▶ _Task to carry out_: Turn the lines from the one containing "Select the 8 GB RAM value" up to and including the one containing "Action: pos(92,15)" into a JSON list of strings, one string per line, leaving out blank lines.

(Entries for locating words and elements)
· · · ·

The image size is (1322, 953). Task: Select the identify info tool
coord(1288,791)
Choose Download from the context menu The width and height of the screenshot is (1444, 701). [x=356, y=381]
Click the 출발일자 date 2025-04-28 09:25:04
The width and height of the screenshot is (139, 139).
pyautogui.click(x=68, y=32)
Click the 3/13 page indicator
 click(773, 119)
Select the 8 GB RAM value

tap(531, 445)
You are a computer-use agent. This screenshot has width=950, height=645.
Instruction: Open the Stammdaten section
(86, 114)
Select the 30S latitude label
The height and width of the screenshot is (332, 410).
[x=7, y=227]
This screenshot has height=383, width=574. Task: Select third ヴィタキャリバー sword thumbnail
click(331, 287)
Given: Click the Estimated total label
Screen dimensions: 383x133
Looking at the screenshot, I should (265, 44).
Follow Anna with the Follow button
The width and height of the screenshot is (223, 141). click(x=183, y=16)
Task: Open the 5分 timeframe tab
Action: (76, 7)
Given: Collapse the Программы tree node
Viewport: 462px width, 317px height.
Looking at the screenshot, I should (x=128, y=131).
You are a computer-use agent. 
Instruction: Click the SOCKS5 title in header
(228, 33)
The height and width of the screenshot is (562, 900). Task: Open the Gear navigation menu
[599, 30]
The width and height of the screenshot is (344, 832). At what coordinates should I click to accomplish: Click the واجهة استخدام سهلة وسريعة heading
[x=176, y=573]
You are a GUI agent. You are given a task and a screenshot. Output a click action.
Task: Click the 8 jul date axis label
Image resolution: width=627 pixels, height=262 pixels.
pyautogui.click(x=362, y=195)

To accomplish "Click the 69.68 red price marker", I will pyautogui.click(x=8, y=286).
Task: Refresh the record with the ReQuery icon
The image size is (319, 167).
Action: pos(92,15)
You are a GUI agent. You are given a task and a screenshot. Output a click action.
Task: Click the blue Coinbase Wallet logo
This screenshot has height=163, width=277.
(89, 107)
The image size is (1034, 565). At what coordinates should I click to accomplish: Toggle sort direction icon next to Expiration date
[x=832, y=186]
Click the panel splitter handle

· · · ·

▶ _Output below_:
[
  "Select the 8 GB RAM value",
  "tap(531, 445)",
  "You are a computer-use agent. This screenshot has width=950, height=645.",
  "Instruction: Open the Stammdaten section",
  "(86, 114)",
  "Select the 30S latitude label",
  "The height and width of the screenshot is (332, 410).",
  "[x=7, y=227]",
  "This screenshot has height=383, width=574. Task: Select third ヴィタキャリバー sword thumbnail",
  "click(331, 287)",
  "Given: Click the Estimated total label",
  "Screen dimensions: 383x133",
  "Looking at the screenshot, I should (265, 44).",
  "Follow Anna with the Follow button",
  "The width and height of the screenshot is (223, 141). click(x=183, y=16)",
  "Task: Open the 5分 timeframe tab",
  "Action: (76, 7)",
  "Given: Collapse the Программы tree node",
  "Viewport: 462px width, 317px height.",
  "Looking at the screenshot, I should (x=128, y=131).",
  "You are a computer-use agent. ",
  "Instruction: Click the SOCKS5 title in header",
  "(228, 33)",
  "The height and width of the screenshot is (562, 900). Task: Open the Gear navigation menu",
  "[599, 30]",
  "The width and height of the screenshot is (344, 832). At what coordinates should I click to accomplish: Click the واجهة استخدام سهلة وسريعة heading",
  "[x=176, y=573]",
  "You are a GUI agent. You are given a task and a screenshot. Output a click action.",
  "Task: Click the 8 jul date axis label",
  "Image resolution: width=627 pixels, height=262 pixels.",
  "pyautogui.click(x=362, y=195)",
  "To accomplish \"Click the 69.68 red price marker\", I will pyautogui.click(x=8, y=286).",
  "Task: Refresh the record with the ReQuery icon",
  "The image size is (319, 167).",
  "Action: pos(92,15)"
]